Kirk Ross – the business of journalism is not willing to fund R&D – every other type business invests money in developing new technology and strategies to meet change head-on – traditional media organizations, especially print, is not willing to invest money or time in developing methods to deal with new trends.

Killian –

Doug Fisher – newsrooms are manufacturing operations – Allen is talking cost not profit – the big hump is to understand they’re in a service business not a manufacturing business….journalism is a cottage industry…
newspapers as aggregators…

Audience – comments as profit centers – some newspapers take the LTE’s and online comments – put them on paper – wrap them in ads and turn them into profit centers

Fisher – let’s change the term from newspaper to newsroom – newspaper implies manufacturing

Wendy – driving attention to your site – do a stunt – get on Romanesko – get A-listers to jump in – “money,stroking,money,stroking” – when the hits go through the roof your publisher might pay attention [ I think it might take the ‘blog-o-sphere breaking a story and making lucre on it time after time before they’ll pay attention]
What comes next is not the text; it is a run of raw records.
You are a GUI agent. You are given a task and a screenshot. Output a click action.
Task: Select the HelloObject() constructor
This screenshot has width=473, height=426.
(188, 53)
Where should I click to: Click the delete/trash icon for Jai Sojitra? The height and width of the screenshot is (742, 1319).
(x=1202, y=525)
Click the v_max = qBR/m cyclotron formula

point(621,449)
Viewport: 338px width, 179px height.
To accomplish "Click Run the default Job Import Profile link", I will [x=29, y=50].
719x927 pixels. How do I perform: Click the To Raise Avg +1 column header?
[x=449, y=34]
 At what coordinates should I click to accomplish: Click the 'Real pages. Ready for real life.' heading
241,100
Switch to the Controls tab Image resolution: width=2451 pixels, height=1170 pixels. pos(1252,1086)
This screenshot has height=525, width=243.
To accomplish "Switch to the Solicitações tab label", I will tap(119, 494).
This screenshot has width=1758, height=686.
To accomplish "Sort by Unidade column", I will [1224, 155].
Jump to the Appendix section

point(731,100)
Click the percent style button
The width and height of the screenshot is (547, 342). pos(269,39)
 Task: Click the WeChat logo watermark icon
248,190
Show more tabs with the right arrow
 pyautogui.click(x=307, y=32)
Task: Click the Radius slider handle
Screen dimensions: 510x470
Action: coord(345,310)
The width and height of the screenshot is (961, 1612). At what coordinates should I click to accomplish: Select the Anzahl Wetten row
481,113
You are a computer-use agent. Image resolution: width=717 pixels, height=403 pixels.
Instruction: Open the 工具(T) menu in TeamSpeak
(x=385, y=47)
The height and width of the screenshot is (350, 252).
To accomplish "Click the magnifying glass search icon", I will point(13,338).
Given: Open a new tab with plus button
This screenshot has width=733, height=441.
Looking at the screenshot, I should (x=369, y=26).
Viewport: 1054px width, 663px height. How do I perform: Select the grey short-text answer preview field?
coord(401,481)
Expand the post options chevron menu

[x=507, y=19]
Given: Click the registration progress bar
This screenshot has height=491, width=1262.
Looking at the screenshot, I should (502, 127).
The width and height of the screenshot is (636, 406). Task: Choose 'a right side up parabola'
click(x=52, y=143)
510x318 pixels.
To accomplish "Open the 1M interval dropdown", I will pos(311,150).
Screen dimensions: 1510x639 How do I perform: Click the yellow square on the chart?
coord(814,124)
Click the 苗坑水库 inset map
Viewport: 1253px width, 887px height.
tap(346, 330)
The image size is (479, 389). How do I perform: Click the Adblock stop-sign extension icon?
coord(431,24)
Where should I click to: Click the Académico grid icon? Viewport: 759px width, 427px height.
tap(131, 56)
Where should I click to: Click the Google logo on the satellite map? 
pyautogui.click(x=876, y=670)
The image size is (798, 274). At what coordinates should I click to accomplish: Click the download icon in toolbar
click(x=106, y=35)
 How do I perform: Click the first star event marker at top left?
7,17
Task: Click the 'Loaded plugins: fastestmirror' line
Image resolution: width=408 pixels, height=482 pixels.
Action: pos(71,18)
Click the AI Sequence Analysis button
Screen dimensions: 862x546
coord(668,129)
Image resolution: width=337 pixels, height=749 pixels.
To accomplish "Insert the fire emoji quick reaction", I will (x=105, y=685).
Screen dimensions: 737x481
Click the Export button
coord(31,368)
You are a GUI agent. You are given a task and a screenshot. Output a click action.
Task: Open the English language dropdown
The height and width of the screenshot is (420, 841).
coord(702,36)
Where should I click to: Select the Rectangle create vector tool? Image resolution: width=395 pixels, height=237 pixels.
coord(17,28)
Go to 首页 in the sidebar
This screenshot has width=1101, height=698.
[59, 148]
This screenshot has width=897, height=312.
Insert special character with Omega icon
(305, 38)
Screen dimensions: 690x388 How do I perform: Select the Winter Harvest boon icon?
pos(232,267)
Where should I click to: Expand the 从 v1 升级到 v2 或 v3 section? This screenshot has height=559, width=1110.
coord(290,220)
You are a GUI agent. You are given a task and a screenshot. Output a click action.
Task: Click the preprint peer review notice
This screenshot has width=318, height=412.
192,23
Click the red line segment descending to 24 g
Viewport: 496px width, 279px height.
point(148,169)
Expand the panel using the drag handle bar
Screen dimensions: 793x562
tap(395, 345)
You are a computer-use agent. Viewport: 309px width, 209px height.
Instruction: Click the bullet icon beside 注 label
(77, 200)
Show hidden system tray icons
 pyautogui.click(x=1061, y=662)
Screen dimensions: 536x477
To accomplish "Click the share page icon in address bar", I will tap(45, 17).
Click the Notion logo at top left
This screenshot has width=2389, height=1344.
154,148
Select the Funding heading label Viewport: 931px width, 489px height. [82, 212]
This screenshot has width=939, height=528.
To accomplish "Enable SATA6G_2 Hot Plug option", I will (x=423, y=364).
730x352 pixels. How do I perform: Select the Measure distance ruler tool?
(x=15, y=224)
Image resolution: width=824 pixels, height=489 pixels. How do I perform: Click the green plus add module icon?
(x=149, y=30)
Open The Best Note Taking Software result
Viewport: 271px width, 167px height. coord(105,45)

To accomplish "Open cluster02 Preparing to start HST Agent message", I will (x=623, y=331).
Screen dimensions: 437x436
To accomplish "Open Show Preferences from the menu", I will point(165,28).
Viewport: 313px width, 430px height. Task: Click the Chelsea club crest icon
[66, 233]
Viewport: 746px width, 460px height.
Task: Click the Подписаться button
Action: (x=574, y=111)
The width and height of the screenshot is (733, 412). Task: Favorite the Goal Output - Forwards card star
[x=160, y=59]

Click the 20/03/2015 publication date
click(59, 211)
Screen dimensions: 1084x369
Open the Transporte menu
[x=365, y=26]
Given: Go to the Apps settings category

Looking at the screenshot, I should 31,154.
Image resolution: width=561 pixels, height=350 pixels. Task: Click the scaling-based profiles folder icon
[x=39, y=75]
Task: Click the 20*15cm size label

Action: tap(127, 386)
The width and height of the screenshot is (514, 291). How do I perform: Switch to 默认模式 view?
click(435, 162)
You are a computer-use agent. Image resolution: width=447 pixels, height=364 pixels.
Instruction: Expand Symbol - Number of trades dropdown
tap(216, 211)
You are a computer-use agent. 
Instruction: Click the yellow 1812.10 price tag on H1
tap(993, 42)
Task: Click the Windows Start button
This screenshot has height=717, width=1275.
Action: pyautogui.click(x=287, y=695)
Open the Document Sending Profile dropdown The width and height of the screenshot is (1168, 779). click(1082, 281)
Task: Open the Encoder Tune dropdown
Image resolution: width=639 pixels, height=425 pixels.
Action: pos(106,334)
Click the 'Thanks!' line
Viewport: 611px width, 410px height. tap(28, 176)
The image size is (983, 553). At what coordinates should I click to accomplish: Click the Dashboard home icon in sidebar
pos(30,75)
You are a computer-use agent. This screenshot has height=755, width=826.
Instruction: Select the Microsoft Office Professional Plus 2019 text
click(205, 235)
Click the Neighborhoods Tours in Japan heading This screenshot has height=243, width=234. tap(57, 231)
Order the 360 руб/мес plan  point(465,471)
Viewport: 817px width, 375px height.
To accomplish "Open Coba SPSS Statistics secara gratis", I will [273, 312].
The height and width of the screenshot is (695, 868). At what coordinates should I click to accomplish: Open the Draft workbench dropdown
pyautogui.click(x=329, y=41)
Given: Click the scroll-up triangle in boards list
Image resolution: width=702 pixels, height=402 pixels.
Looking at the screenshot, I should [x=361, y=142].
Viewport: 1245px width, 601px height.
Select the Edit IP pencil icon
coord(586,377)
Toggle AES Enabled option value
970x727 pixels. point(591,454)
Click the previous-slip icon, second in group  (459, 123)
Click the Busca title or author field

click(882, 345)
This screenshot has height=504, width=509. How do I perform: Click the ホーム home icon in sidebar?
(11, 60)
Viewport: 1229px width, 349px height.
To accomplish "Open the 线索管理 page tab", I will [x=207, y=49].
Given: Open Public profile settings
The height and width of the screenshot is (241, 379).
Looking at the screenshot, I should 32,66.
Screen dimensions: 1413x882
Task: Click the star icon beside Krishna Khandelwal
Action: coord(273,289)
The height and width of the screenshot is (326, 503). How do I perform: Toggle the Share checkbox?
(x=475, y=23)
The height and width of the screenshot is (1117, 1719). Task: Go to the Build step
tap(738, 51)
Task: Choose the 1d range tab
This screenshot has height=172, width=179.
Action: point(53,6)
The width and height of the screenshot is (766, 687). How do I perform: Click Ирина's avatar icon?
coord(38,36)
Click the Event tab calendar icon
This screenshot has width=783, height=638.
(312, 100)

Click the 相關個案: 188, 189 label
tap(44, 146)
Gerry – he knows that politicos read ‘blog entries, comments, etc. and send them on to their staff to find out about – that this new medium is having current and direct influence on the political sphere…

Audience – “we’ve been dealing with this since the days of Compuserve” – there’s been this tension with commenting for a long time – moderated vs. unmoderated discussion groups – the group that would succeed was the one with the highest “signal-to-noise” ratio.

John Hall – John Locke rep. – newspapers aren’t interested in local content – reporting what the community wants – instead they report/print what the editor wants…

Roche – problem with purchasing ads online – email Roanoke Rapids paper publisher couldn’t get a rate card, took weeks to get rate cards from others, Charlotte.com turned it around right away – someone in the audience comments “they must like making money” – utility of ‘net escapes folks that are interested in profit but don’t how to understand monetization…

ConvergeSouth 2006 – Elizabeth Edwards

First session of ConvergeSouth just wrapped. So far the “UN” part of conference hasn’t really kicked in…probably too early on a Saturday morning to do total engagement.

I had the opportunity to be the first non-“Ed Cone” questioner of Elizabeth. I put a tough one to her, asking if she had had a conversation with her communities on the “monetization” problem. Specifically, with her book, etc. , had she discussed with her online communities the fine line between commercialization/monetization and activating her community.

I believe her motives online have been “pure and true” , as I told her, but it surprised me that she hadn’t thought to broach the subject – especially considering her high-profile book campaign – with her communities.

More thoughts later – moving on to “Creating a NORG” – a new news organization staffed mainly with News Record journalist.